Intuit yesterday announced that it would sell its Quicken unit, the group that creates the personal finance software that made the company famous.
The news -- and Intuit management's explanation for the sale -- illustrated the retreat of personal computer desktop software and the rise in cloud- and subscription-based services. It also distressed users, who wondered whether the banking and investment software would survive, and if not, how they would replace a program they've relied on for years, sometimes decades.
On a conference call with Wall Street analysts Thursday, CEO Brad Smith said Intuit would focus on its small business and tax software, represented by QuickBooks and TurboTax, respectively -- both have strong cloud- and subscription-based businesses -- and is ditching Quicken because, as a strictly desktop product, it has neither.
"As you know, Quicken is a desktop-centric business and it doesn't strengthen the small business or tax ecosystems," said Intuit CEO Brad Smith in a conference call with Wall Street Thursday. "Our strategy is focused on building ecosystems and platforms in the cloud. We value our loyal Quicken customers and we're seeking a buyer who will provide the product support and the service they deserve."

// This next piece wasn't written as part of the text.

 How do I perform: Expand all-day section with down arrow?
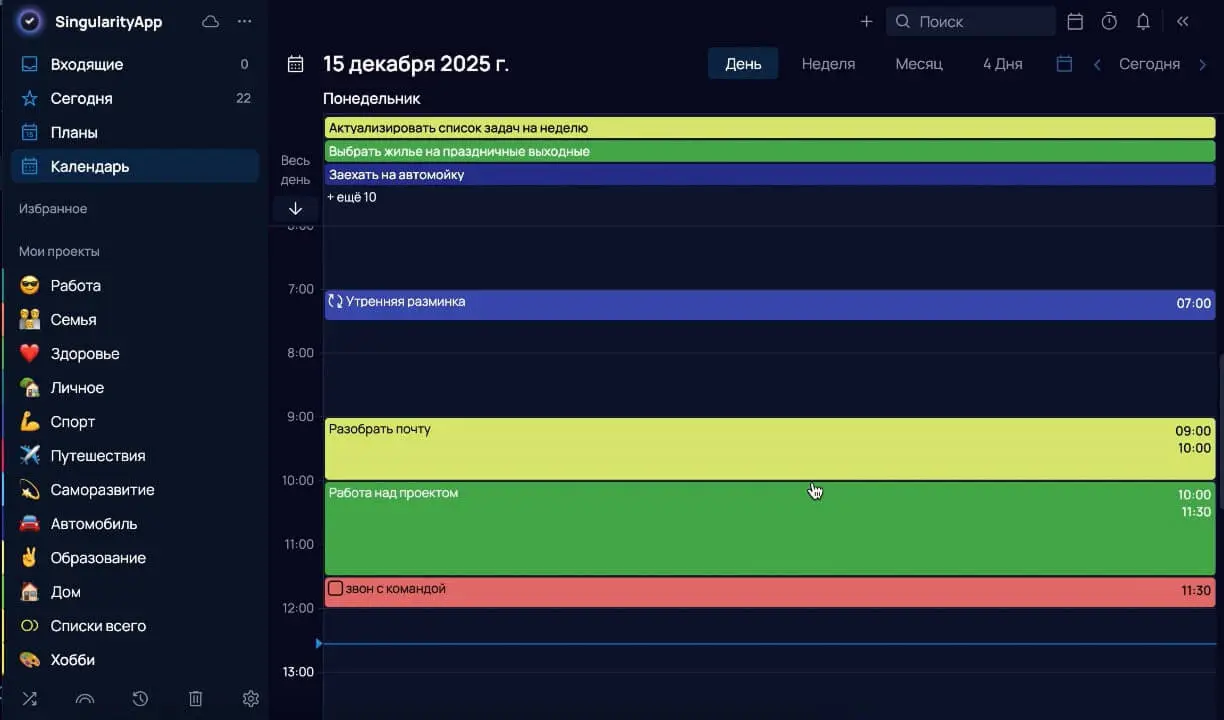295,208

"I expect Quicken to be dead in two years at best," predicted someone identified as "rickbee9," in one of several comments on the Quicken discussion forum thread about the proposed sale.

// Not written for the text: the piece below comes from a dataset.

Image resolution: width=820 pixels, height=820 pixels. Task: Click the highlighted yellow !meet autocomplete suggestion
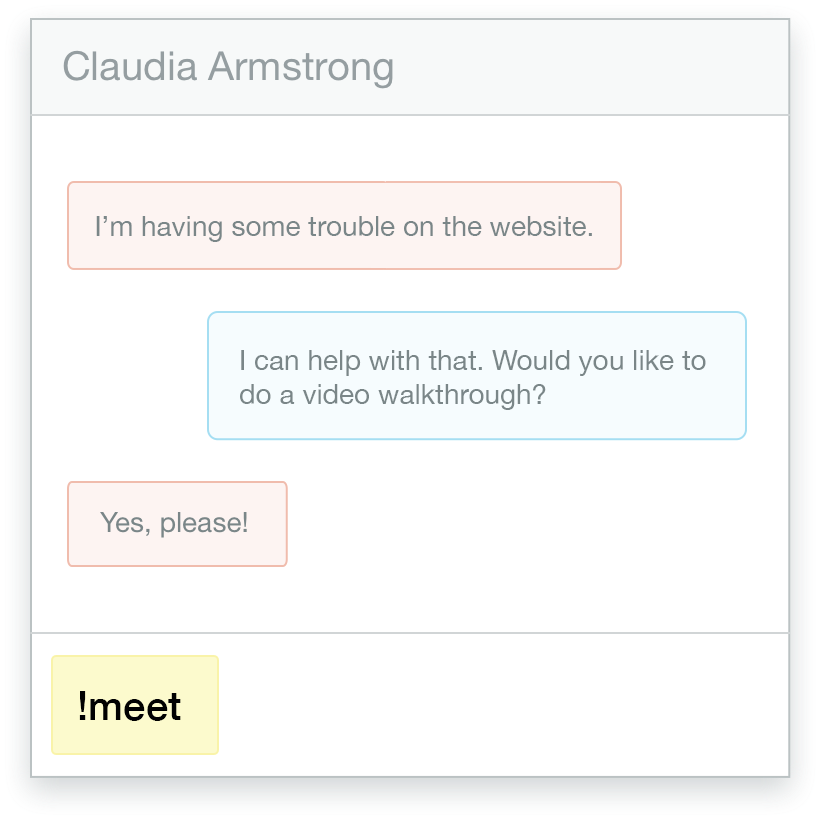click(x=134, y=705)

Others questioned Smith's explanation, saying that Intuit is simply ditching its weakest money makers to make its balance sheet look better. "[It's] clear that Intuit is divesting itself of the lowest revenue items, no matter how they spin it," wrote "smayer97" on the same thread. "It is clear that this has nothing to do with which segment classes of products they are keeping vs. not ... they are clearly only wanting to keep the top revenue items."
The three units Intuit plans to sell -- Quicken, QuickBase and Demandforce -- accounted for less than 6 percent of the firm's fiscal 2015 revenue, and just 2 percent of its net income during the same period. For the last 12 months, Quicken contributed just $51 million to the company's total revenue of nearly $4.2 billion.
One indicator of the soon-to-be-sold units' worth in investors' eyes is that not one Wall Street analyst asked a question yesterday about their proposed sale.
In a FAQ about the Quicken sale, Intuit asserted that it would find the right home for the personal finance software. "We are seeking a buyer that recognizes the value of the brand, respects the customers and will invest in upgrading the product and support experience," said Intuit. "We intend to run a crisp process, focused on engaging with strong and reputable buyers."